§ Required action
The response must be the exact lines from the line holding "My Bookshelf (146, 1432)" through the end of the entries, with no pictures and nothing else.
*** Block opens ***
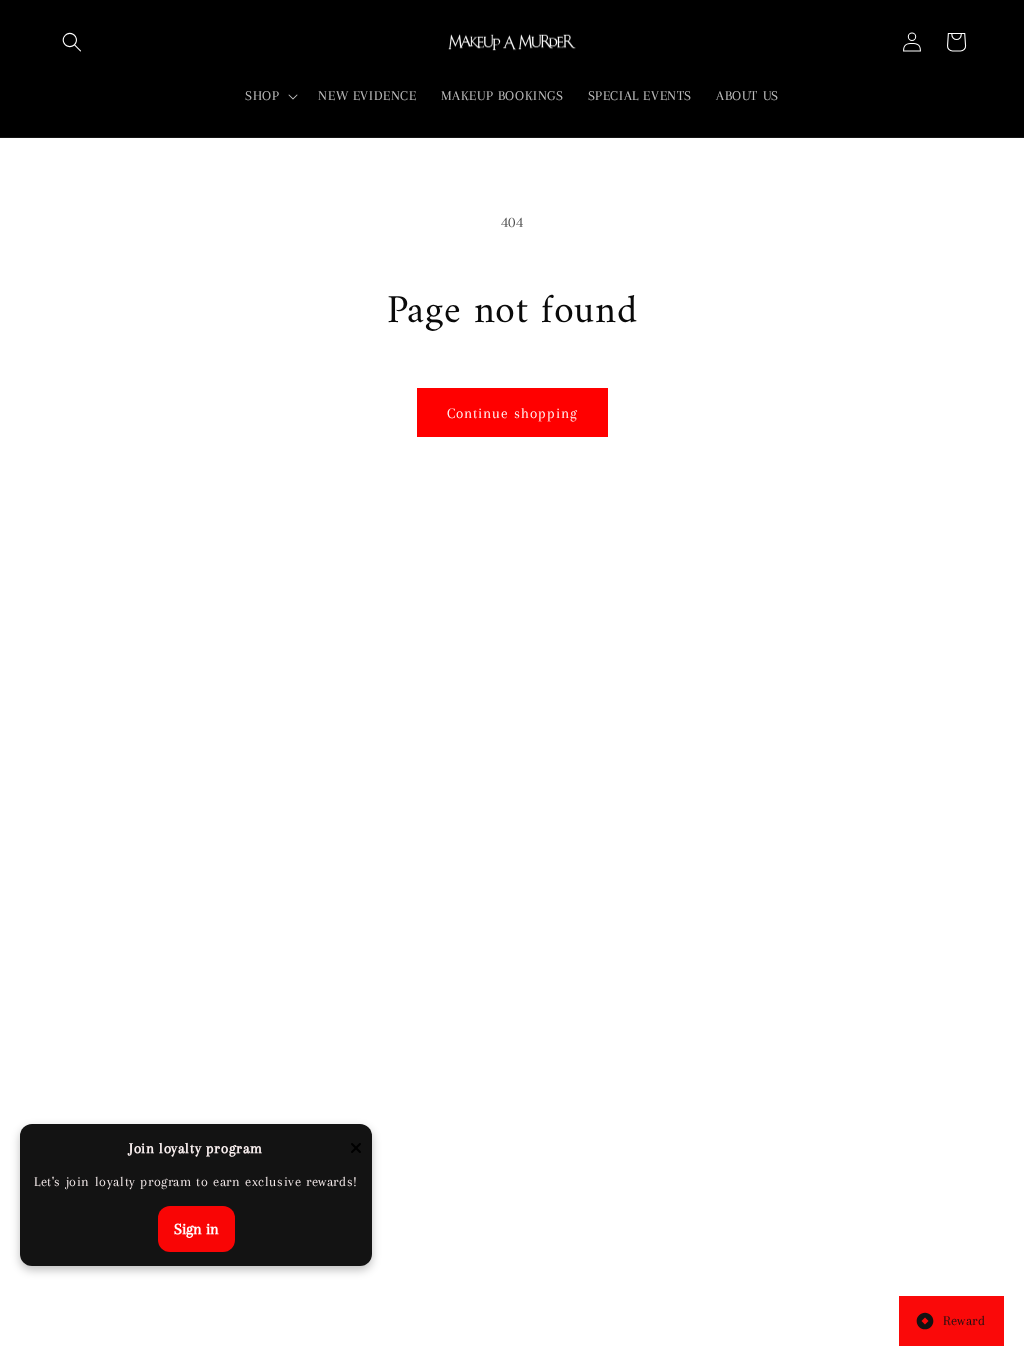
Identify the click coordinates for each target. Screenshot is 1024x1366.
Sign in (196, 1229)
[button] (72, 42)
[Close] (356, 1149)
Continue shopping (512, 413)
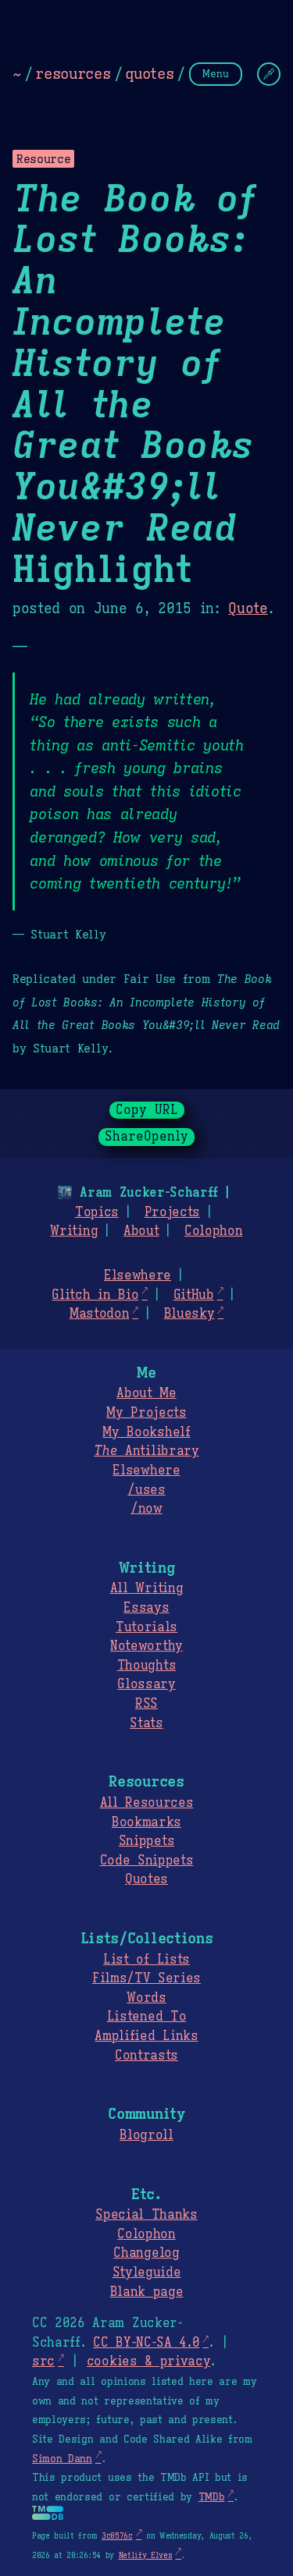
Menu (215, 73)
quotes (149, 73)
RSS (146, 1704)
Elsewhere (137, 1275)
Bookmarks (146, 1822)
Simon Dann (62, 2459)
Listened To (146, 2016)
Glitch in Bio (95, 1295)
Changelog (146, 2253)
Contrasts (146, 2055)
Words (146, 1998)
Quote (247, 608)
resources (72, 73)
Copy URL (147, 1110)
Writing (74, 1231)
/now (146, 1509)
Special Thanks (146, 2215)
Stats (146, 1723)
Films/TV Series (146, 1978)
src (43, 2361)
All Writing (146, 1588)
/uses (146, 1490)
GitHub (193, 1295)
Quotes (146, 1879)
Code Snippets (147, 1860)
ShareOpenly (146, 1136)
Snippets (146, 1841)
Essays (146, 1608)
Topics (97, 1212)
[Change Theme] (268, 74)
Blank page (147, 2292)
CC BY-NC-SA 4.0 (146, 2343)
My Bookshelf (146, 1432)
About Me (146, 1393)
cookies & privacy (149, 2361)
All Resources (147, 1803)
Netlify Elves (146, 2555)
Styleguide (147, 2272)
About (141, 1231)
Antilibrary (146, 1451)
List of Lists (146, 1959)
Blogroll (146, 2135)
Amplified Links (146, 2036)
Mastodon (99, 1314)
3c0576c (117, 2536)
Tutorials (146, 1627)
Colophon (213, 1231)
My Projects (146, 1413)
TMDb (211, 2497)
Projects (172, 1212)
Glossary (146, 1684)
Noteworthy (146, 1646)
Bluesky (189, 1314)
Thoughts (146, 1665)
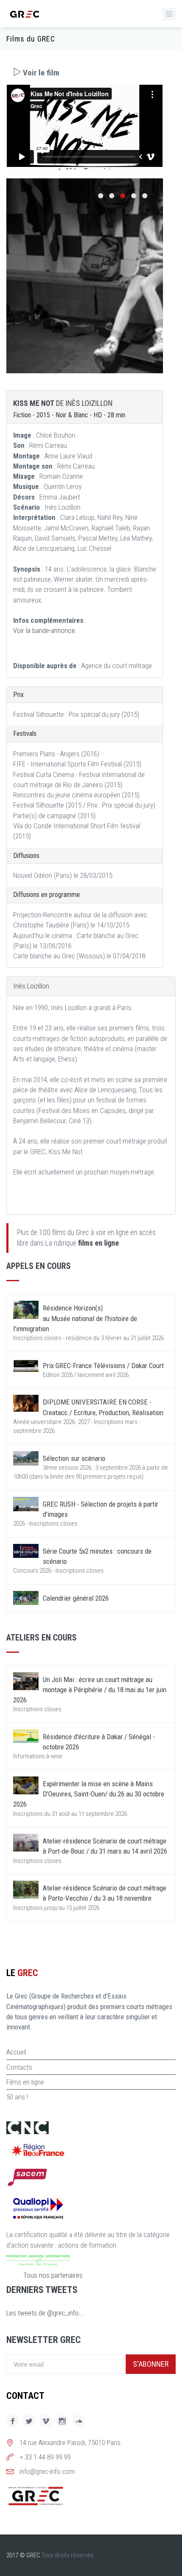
*** Block closes ***
§ Answer for this exercise
My Bookshelf (146, 1432)
About Me (146, 1393)
cookies & privacy (149, 2361)
All Resources (147, 1803)
Netlify Elves (146, 2555)
Styleguide (147, 2272)
About (141, 1231)
Antilibrary (146, 1451)
List of Lists (146, 1959)
Blogroll (146, 2135)
Amplified Links (146, 2036)
Mastodon (99, 1314)
3c0576c (117, 2536)
Tutorials (146, 1627)
Colophon (213, 1231)
My Projects (146, 1413)
TMDb (211, 2497)
Projects (172, 1212)
Glossary (146, 1684)
Noteworthy (146, 1646)
Bluesky (189, 1314)
Thoughts (146, 1665)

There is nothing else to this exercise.